──────── Excerpted records

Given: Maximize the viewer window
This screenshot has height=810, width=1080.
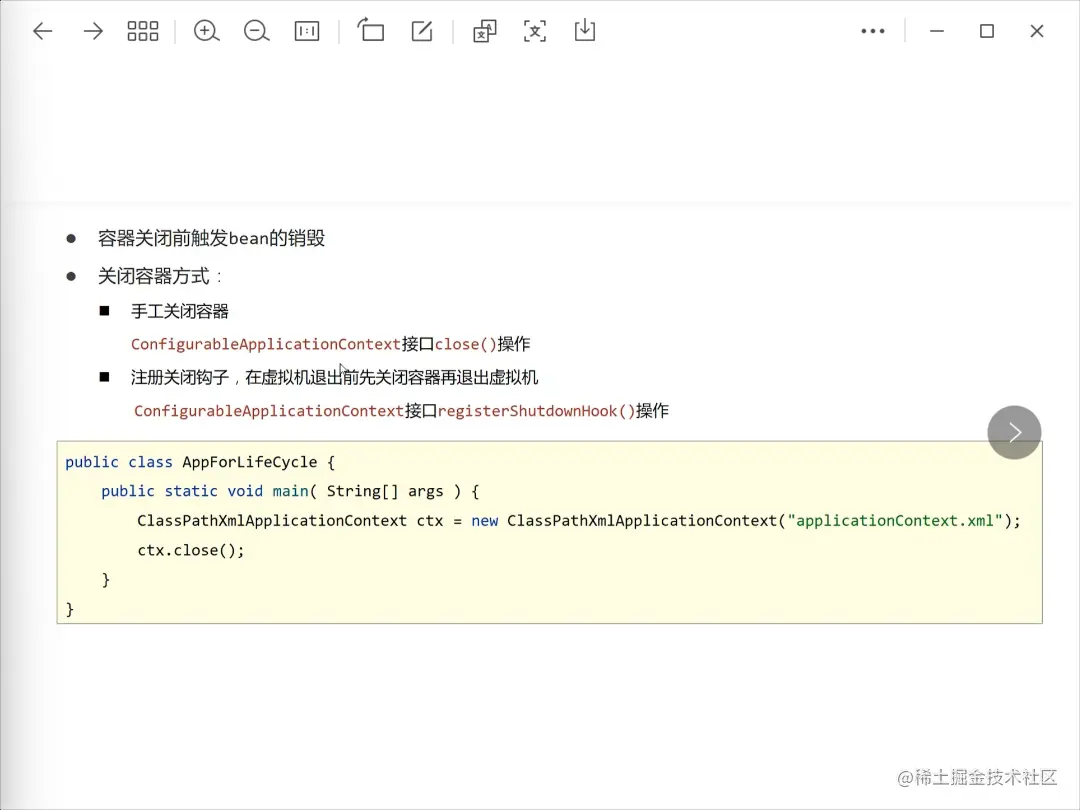Looking at the screenshot, I should 987,31.
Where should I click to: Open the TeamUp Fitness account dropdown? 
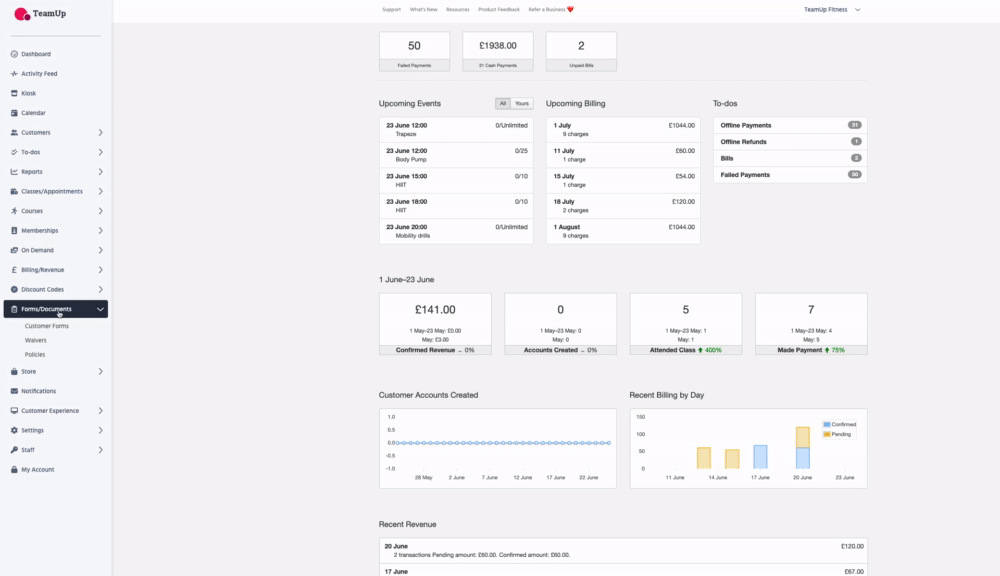point(832,9)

────────────────

Your goal —
The copy starts at the line holding "This screenshot has height=810, width=1080." and ends at the last line of the records above. Transcribe those lines exactly, pictures excluded.

Answer for the task —
This screenshot has height=810, width=1080.
Looking at the screenshot, I should 987,31.
Where should I click to: Open the TeamUp Fitness account dropdown? 
point(832,9)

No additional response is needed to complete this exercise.